Returning to the United States, Ron pursued a course of study in engineering,
mathematics and nuclear physics at George Washington University – all
disciplines that would serve him well through his later inquiry into
the nature and principles of life. In point of fact, he was the first
to rigorously
employ Western empirical methods to the study of the mind and spirit,
beginning with his university research into subjects as diverse as
human memory storage
and the nature of aesthetics. Yet beyond basic methodology and thus
a yardstick for further inquiry, university offered no real answers.
Indeed, as he later wrote, It was very obvious that I was dealing
with and living in a culture which knew less about the mind than the
lowest primitive tribe I had ever come in contact with. Consequently,
he added, I knew I would have to do a lot of research.

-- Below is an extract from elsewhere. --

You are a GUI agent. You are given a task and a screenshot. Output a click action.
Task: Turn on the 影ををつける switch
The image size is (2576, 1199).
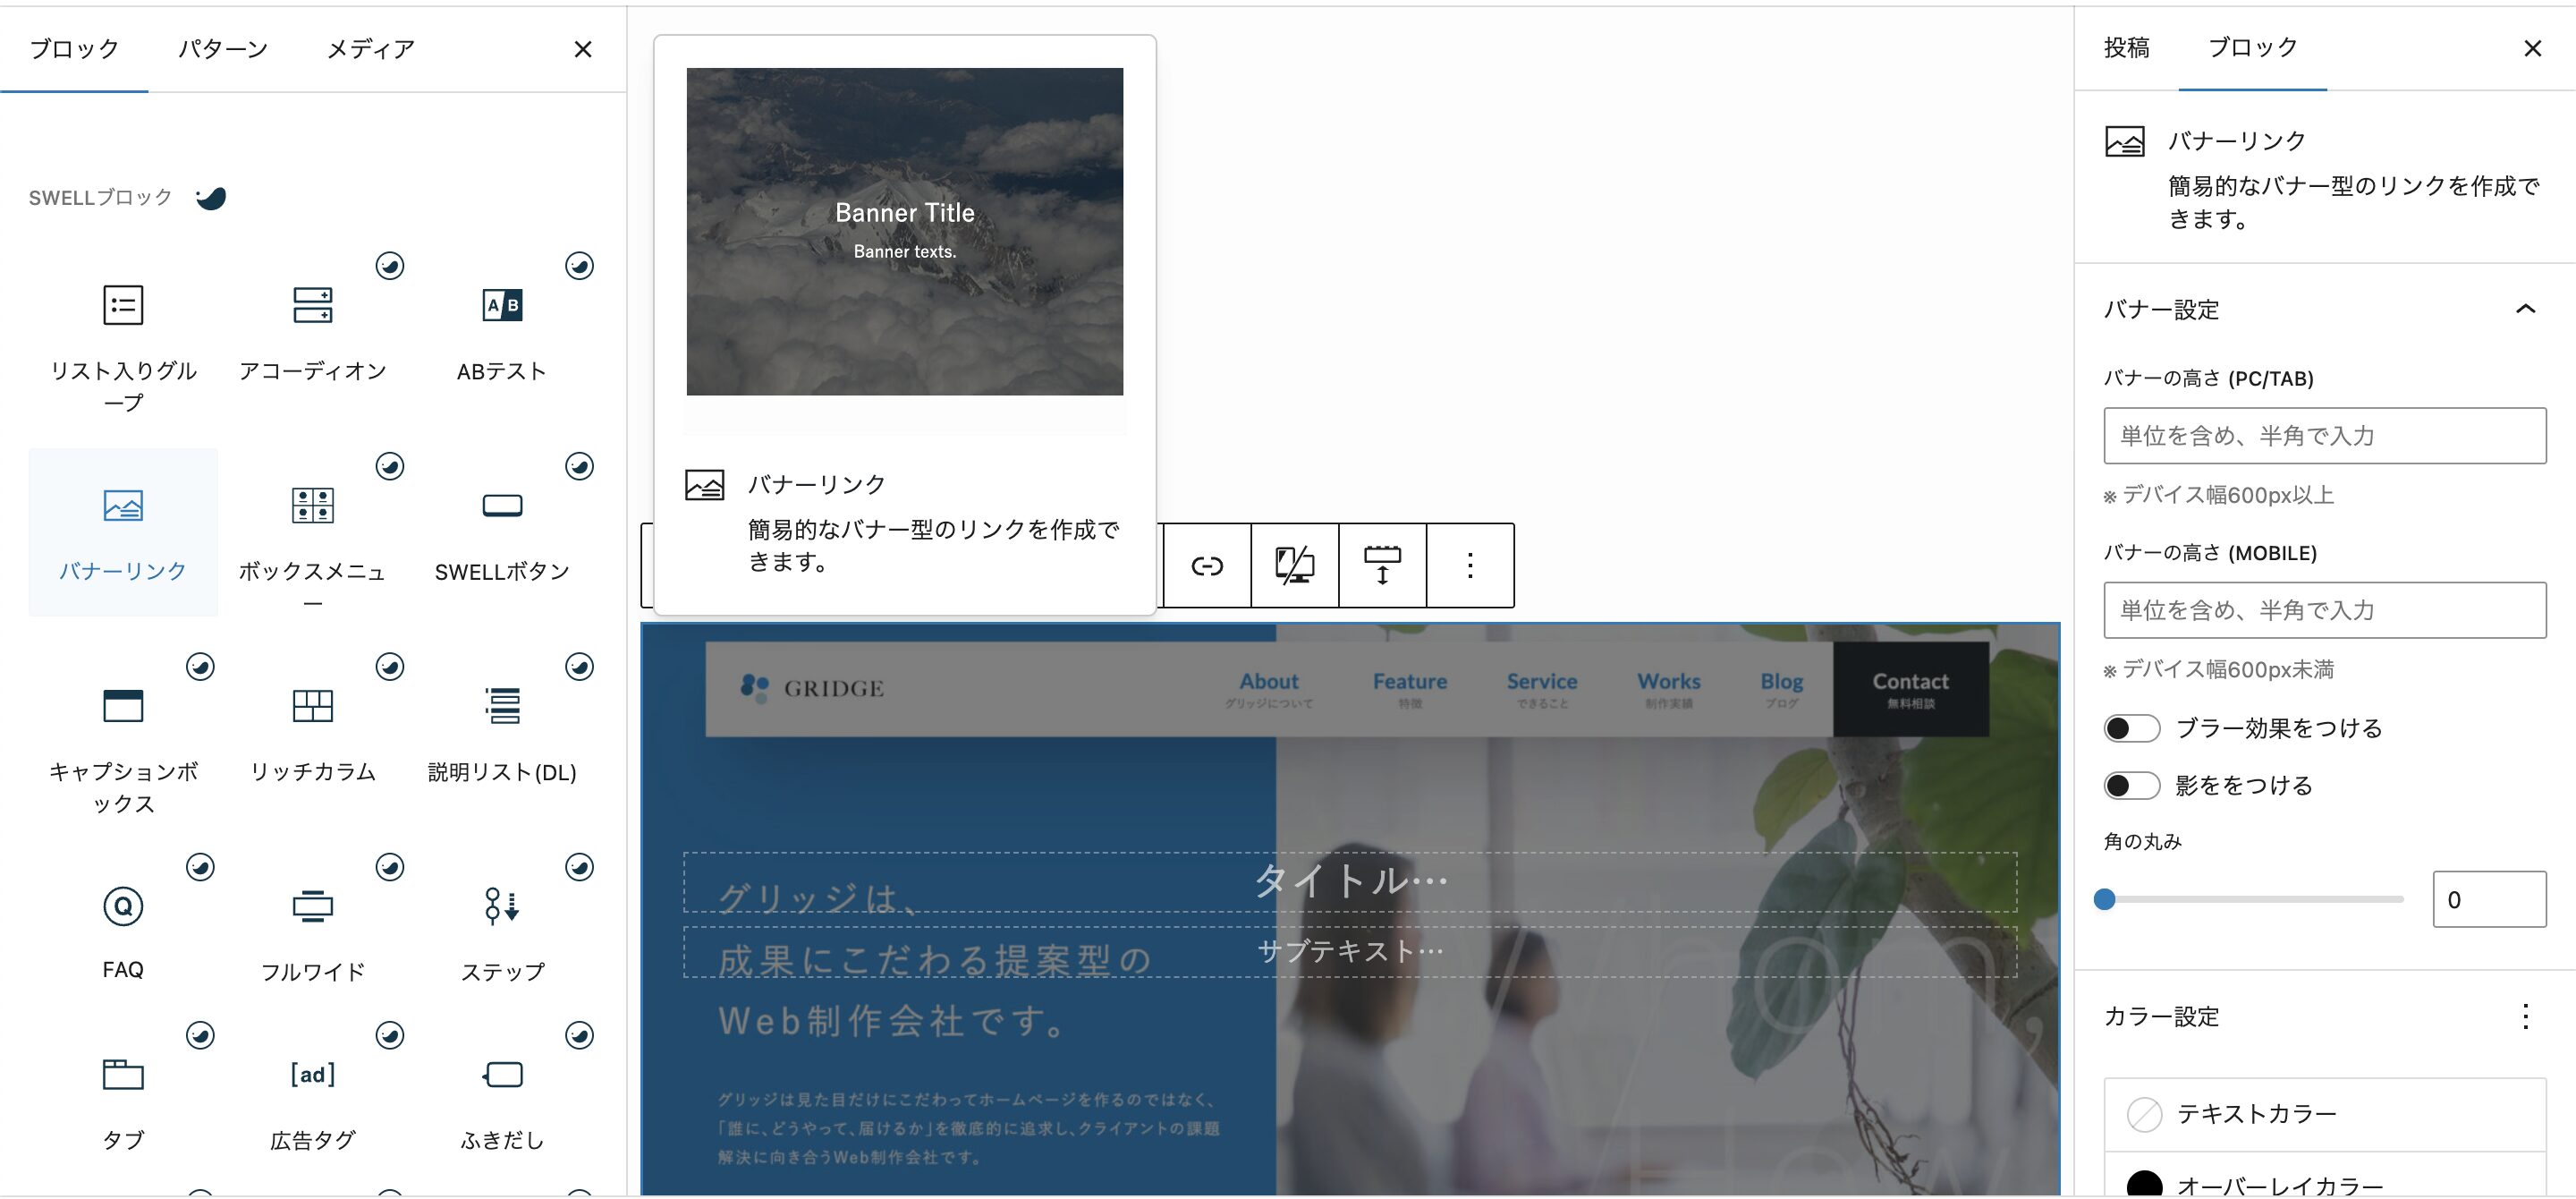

That research consumed the next several decades, with the world his
laboratory. Without access to comfortable research grants, and
supported only by his own acclaimed literary career, Ron studied some
21 races and
cultures – from Pacific Northwest Indian tribes and Philippine
Tagalogs to the Jibaros of Puerto Rico. (In consequence, he is also
remembered today
on the rosters of the prestigious New York Explorers Club in which
he was a flag bearing member.)
The Second World War proved both an interruption of his research and
a further impetus to develop an actual technology of the human mind.
The
first procedures he developed were tested at Oak Knoll Naval Hospital
in Northern California where a then-Lieutenant L. Ron Hubbard received
treatment
for wounds suffered in combat. His research cases were former prisoners
of Japanese internment camps – whom medical science had all but
given up on. Yet with the employment of seminal Dianetics techniques,
each of
those Ron worked with, summarily and quite remarkably, regained health.